Solve the following equation $$\frac{\partial ^2u}{\partial x^2}=\frac{\partial u}{\partial t}.\quad 0<x<1, 0<t,$$ with
$$u(0,t)=-1\\ -\frac{\partial u(1,t)}{ \partial x}=(u(1,t)-1) \\ u(x,0)=x-1.$$
by using variable and separable method Let $ u(x,t)=X(x)T(t) \implies u_{xx}(x,t)=X''(x)T(t), u_t(x,t)=X(x)T(t)$
then given equation be $\frac{X''(x)}{X(x)}=\frac{T'(t)}{T(t)}=k \implies X''(x)-kX(x)=0, T'(t)-kT(t)=0$
This implies $X(x)=c_1e^{\sqrt{k}x}+c_2e^{-\sqrt{k}x}, T(t)=c_3e^{kt}$
I don't know how to use these boundary and initial conditions,,Any help?
To apply the method of separation of variables, you need to have homogeneous boundary conditions, otherwise you can't linearly combine the separated solutions $u_n(x,t) = X_n(x) T_n(t)$ to obtain the sought solution $u(x,t) = \sum_n c_ n u_n(x,t)$ that also matches the initial condition.

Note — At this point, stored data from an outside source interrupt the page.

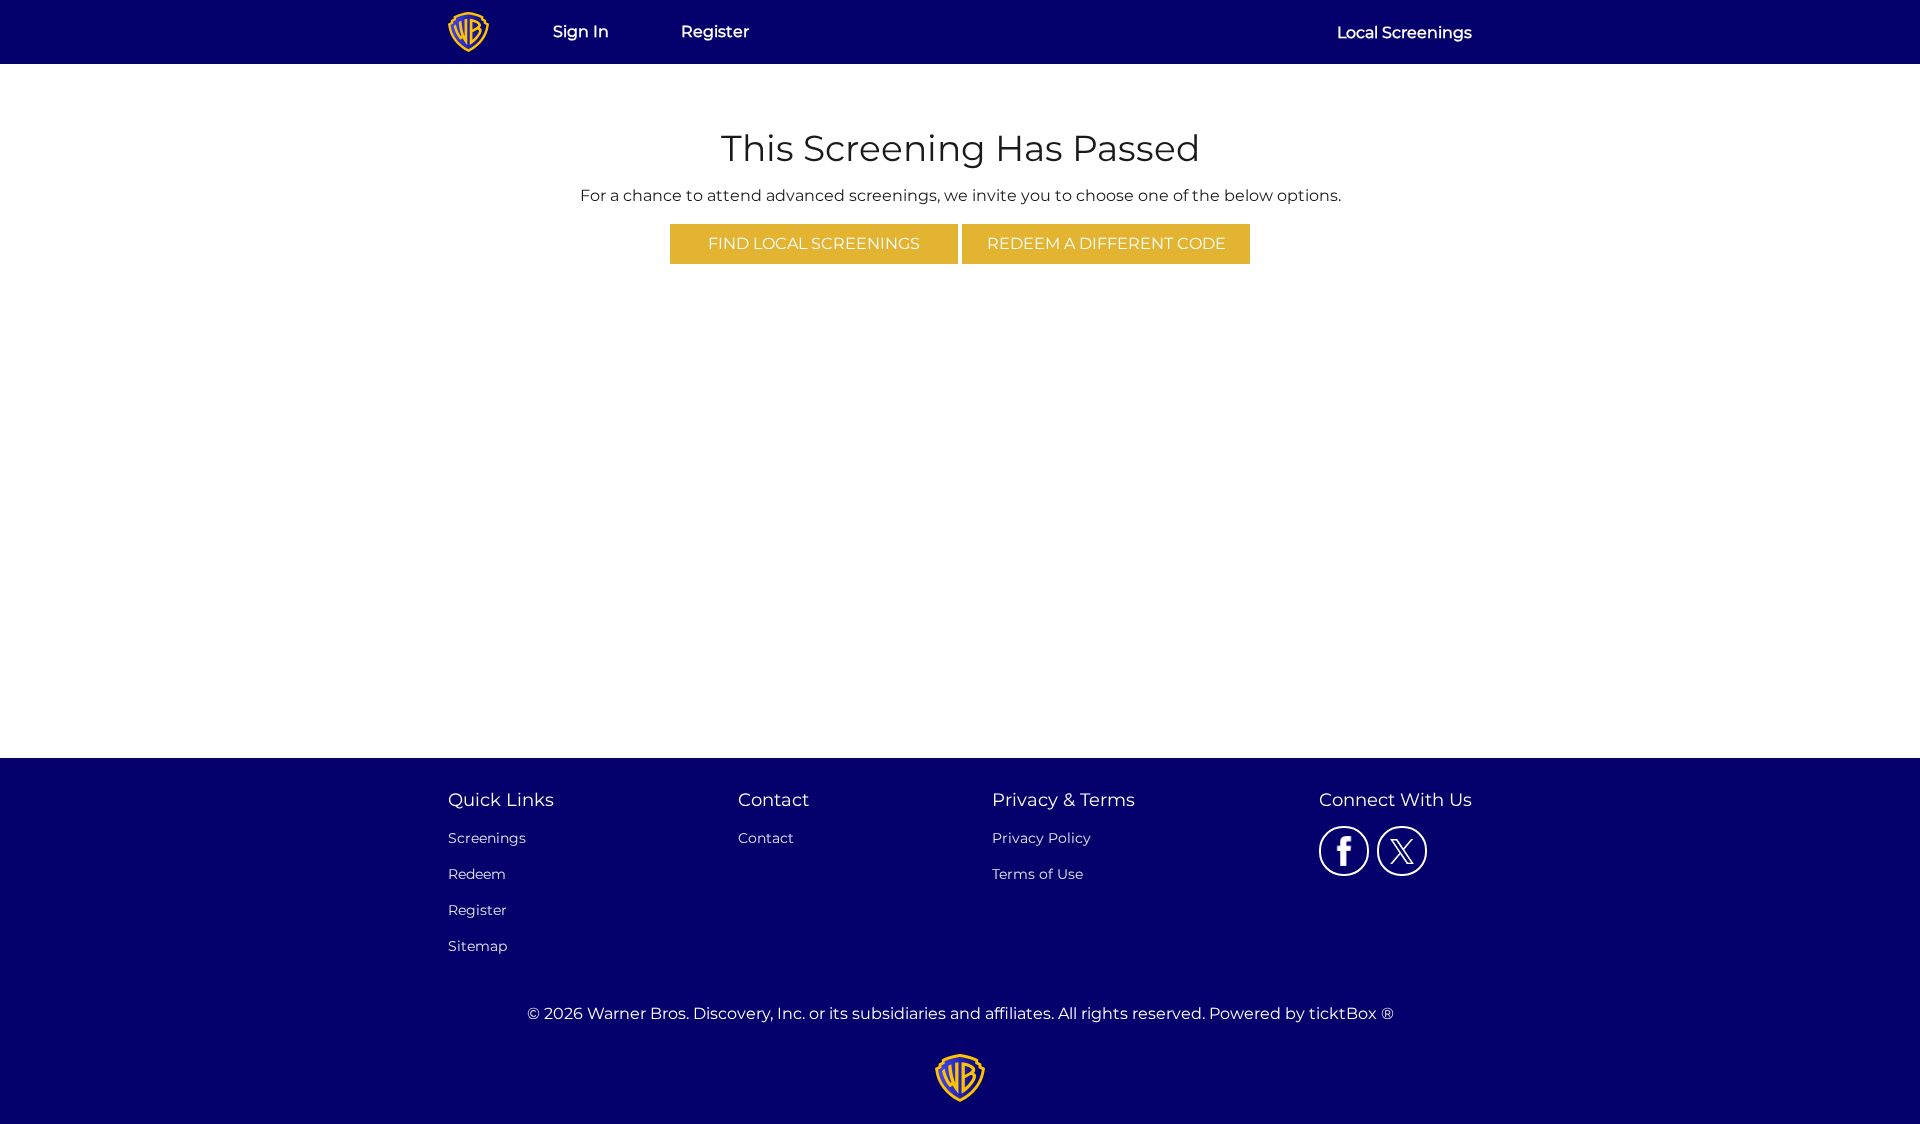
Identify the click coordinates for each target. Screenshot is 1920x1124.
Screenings (487, 838)
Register (715, 31)
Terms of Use (1037, 874)
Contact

Start by finding the equilibrium solution (the time-independent heat distribution that you expect $u$ to tend to as $t \to \infty$). If we call it $U(x)$, it's determined by $U_{xx}(x)=0$ for $0<x<1$, with boundary conditions $U(0)=-1$ and $-U_x(1)=U(1)-1$. Once you've calculated $U$, let $v(x,t) = u(x,t)-U(x)$, i.e., consider the difference between the temperature and the equilibrium that it tends to. Write down the corresponding initial-boundary value problem for $v$; it should have homogeneous boundary conditions. Then you can start thinking about separation of variables (if needed; in this case, the problem for $v$ turns out to be so easy that that's not even necessary).